Happily she was going slowly and recovered herself before more than the front wheels were on the rough mass of old road-scrapings. In a couple of seconds she had backed off and was under way again. She was preternaturally keen now in her outlook. She felt the strain acutely; for the road seemed to be always curving away from her. Moreover there was another cause of concern. Night was coming on. Even in the densest mist or the blackest fog the light or darkness of the sky is to some degree apparent. Now the sense came on her that over the thick mist was darkness. She stopped a moment and getting out looked at her watch in the light of the lamps.
Her heart fell away, away. It was now close to eight o’clock. There was no use worrying she felt; nothing to be done but to go on, carefully for the present. When she made up her mind to the worst, her courage began to come back and she could think. She felt that as the wind was now strongly in her face she must be nearing the Firth, and that in time she would pass the Border and be heading for home and father. She jumped into her seat and was off again.

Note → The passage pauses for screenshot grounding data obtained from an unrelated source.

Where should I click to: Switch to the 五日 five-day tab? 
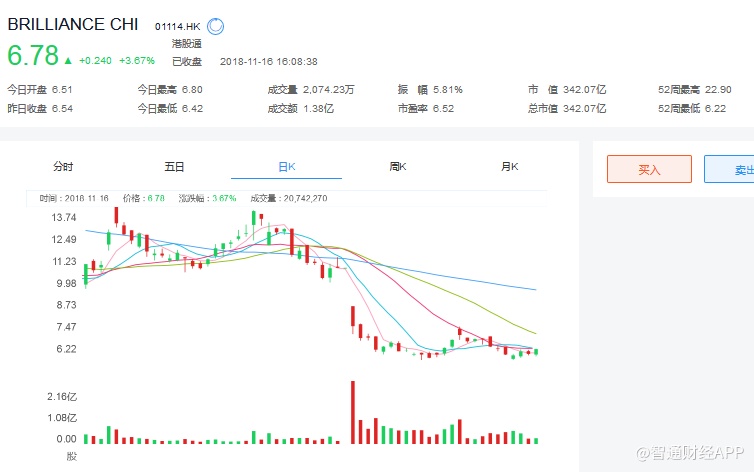[174, 167]
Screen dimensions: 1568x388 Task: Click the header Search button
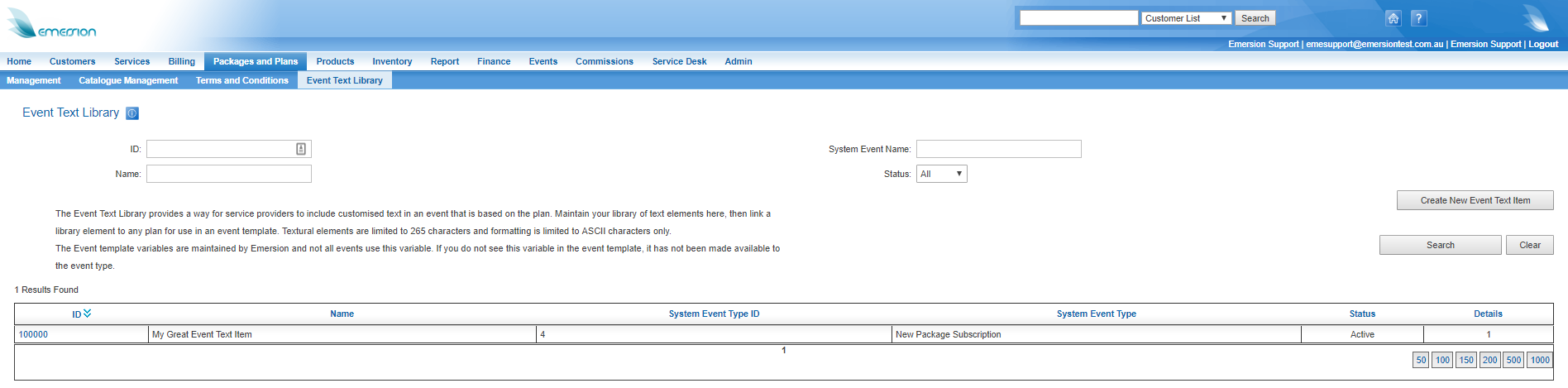(x=1255, y=18)
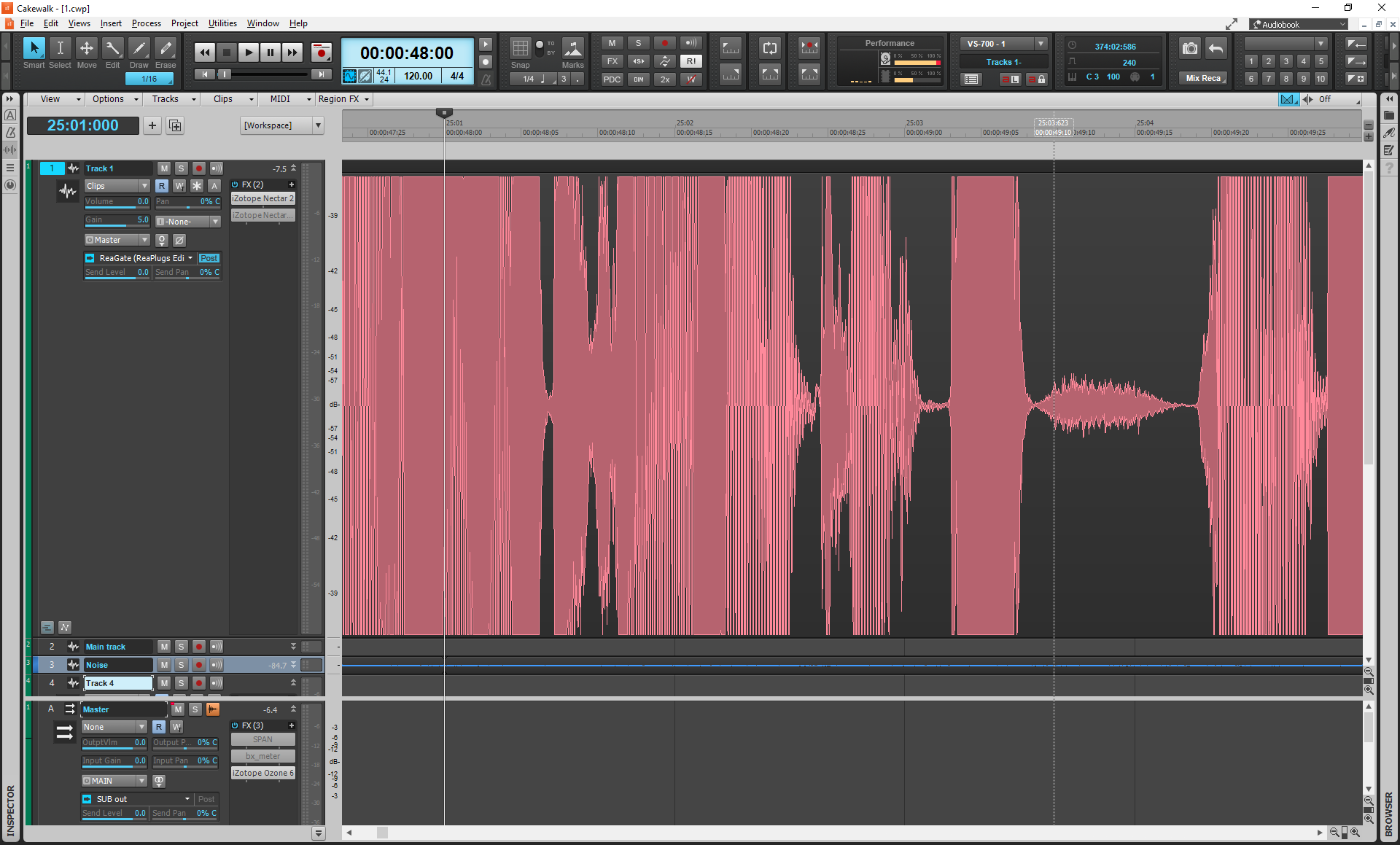Select the Draw tool
Image resolution: width=1400 pixels, height=845 pixels.
tap(139, 49)
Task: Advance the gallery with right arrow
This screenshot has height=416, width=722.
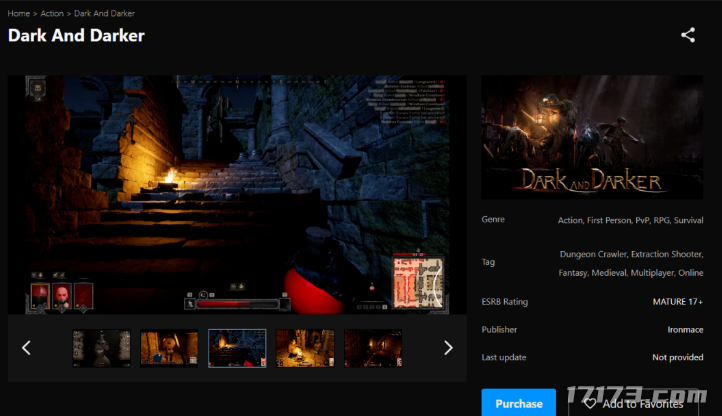Action: 448,348
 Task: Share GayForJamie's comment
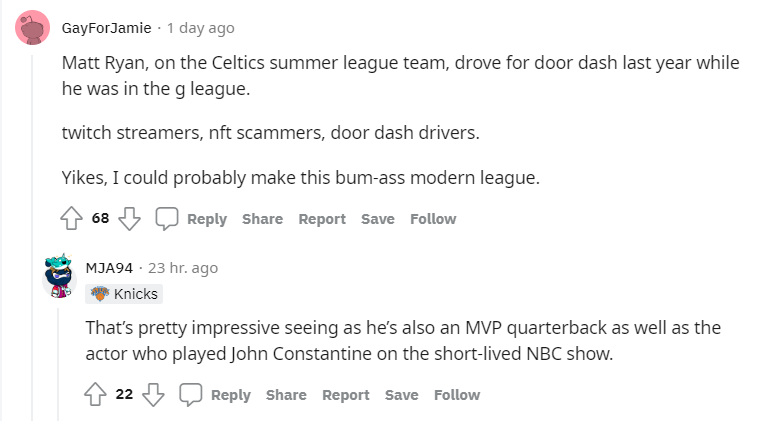[x=262, y=219]
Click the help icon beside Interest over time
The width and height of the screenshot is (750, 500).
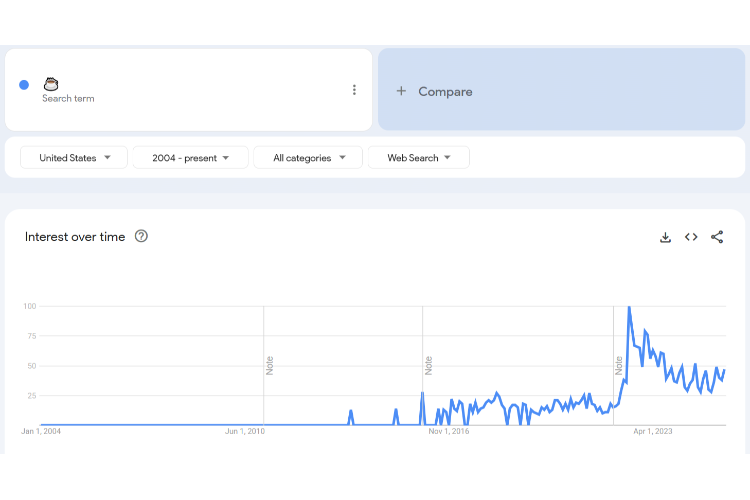tap(141, 236)
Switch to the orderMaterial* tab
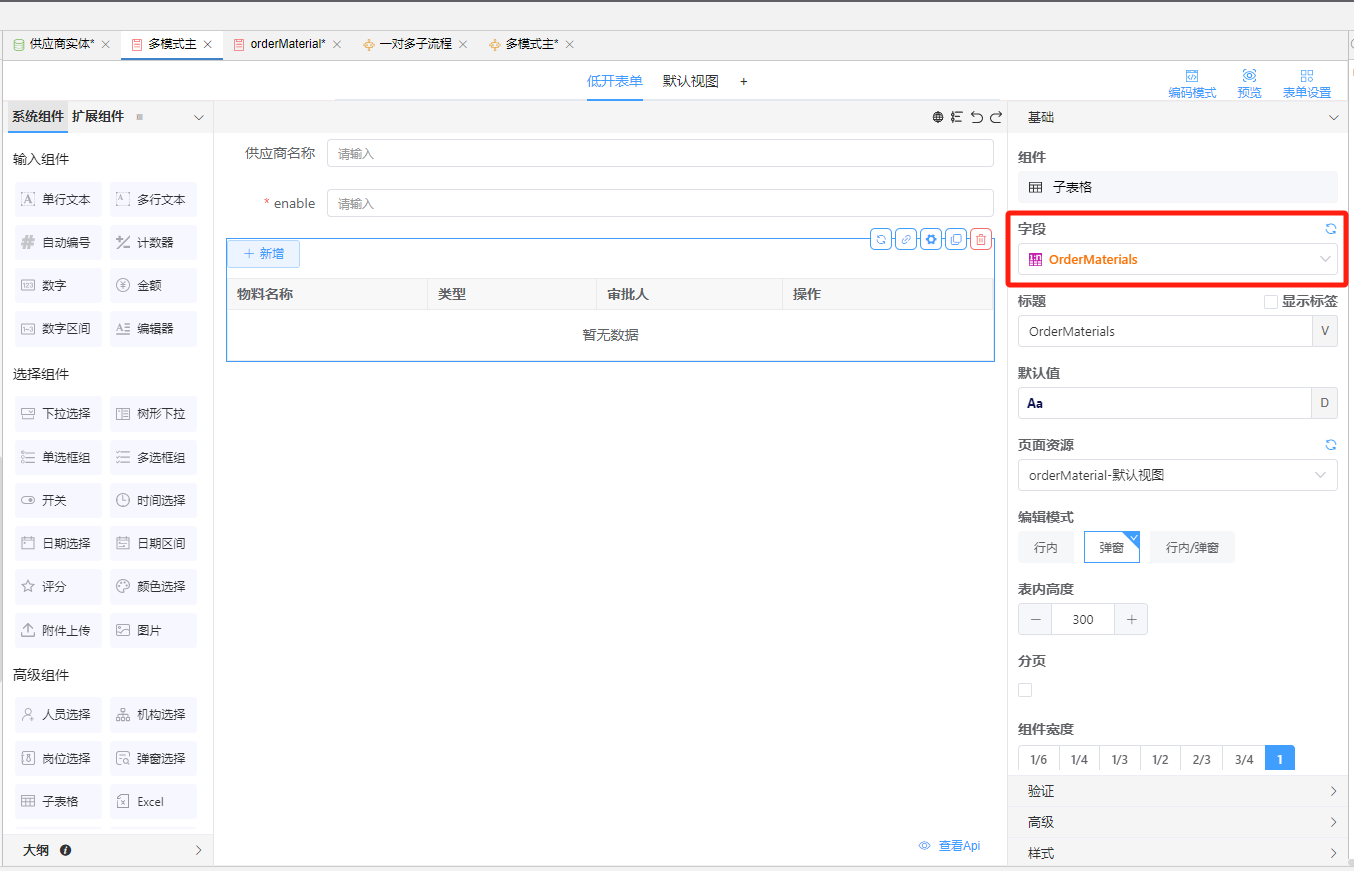The width and height of the screenshot is (1354, 871). click(287, 44)
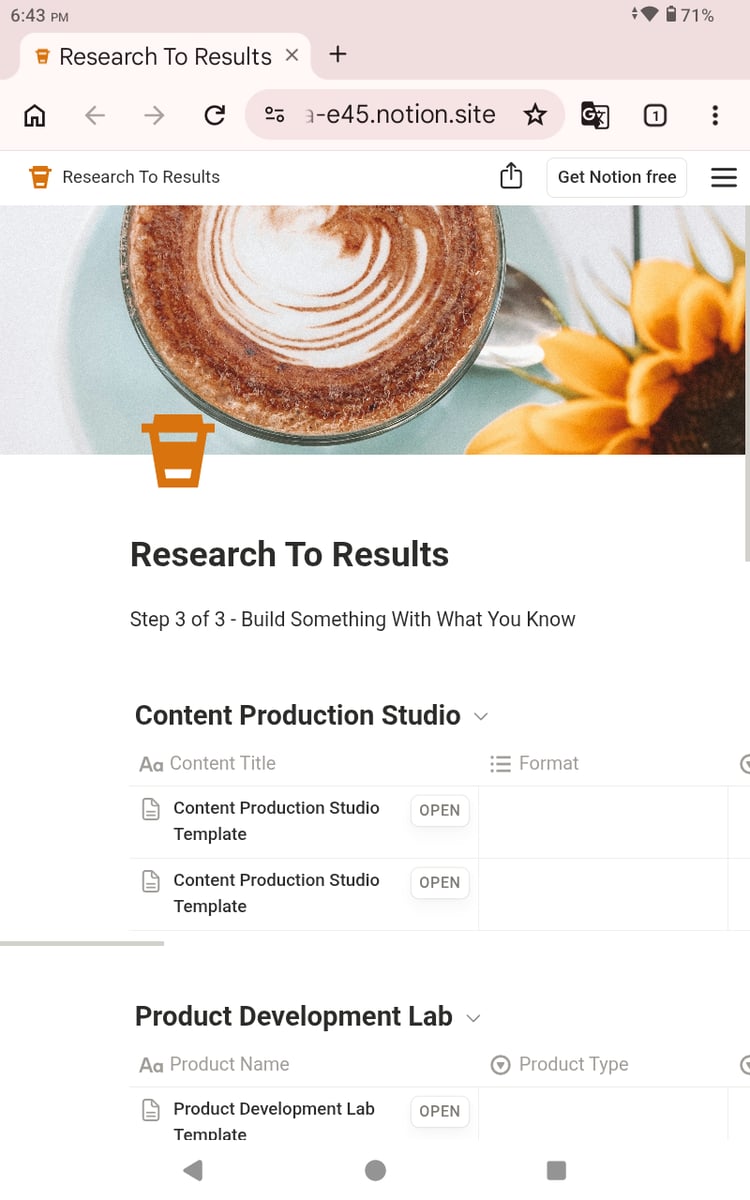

The fog—she realised now that it was not mist but fog—was thicker than ever; the wind being strongly in her face, it seemed above the glare of the powerful lamps, to come boiling up out of the roadway which she could see but dimly. Fear, vague and gaunt, began to overshadow her. But there was no use worrying or thinking of anything except the immediate present which took the whole of her thought and attention. In the face of her surroundings she dared not go fast, dared not stop. And so for a time that seemed endless she pressed on through the fog. Presently she became aware that the wind was now not so much in her teeth. As she was steering by the road-bed she did not notice curves; there was no doubt as to her route, as there did not seem to be any divergent roads at all. On, on, on, on! A road full of hills, not very high nor especially steep but enough to keep a driver on constant watch-out.
At last she felt that she was close to the sea. The wind came fiercely, and the drifting fog seen against the luminous area round the lamps seemed like a whirlpool. There was a salt smell in the air. This gave her some hope. If this were the Firth she must be close to the Border and would soon be at the bridge over which they had entered Scotland. Instinctively she went forward faster. And at last there surely was a bridge. A narrow enough bridge it was; as she went slowly across it she wondered how it was that they had seemed to fly over it in the morning.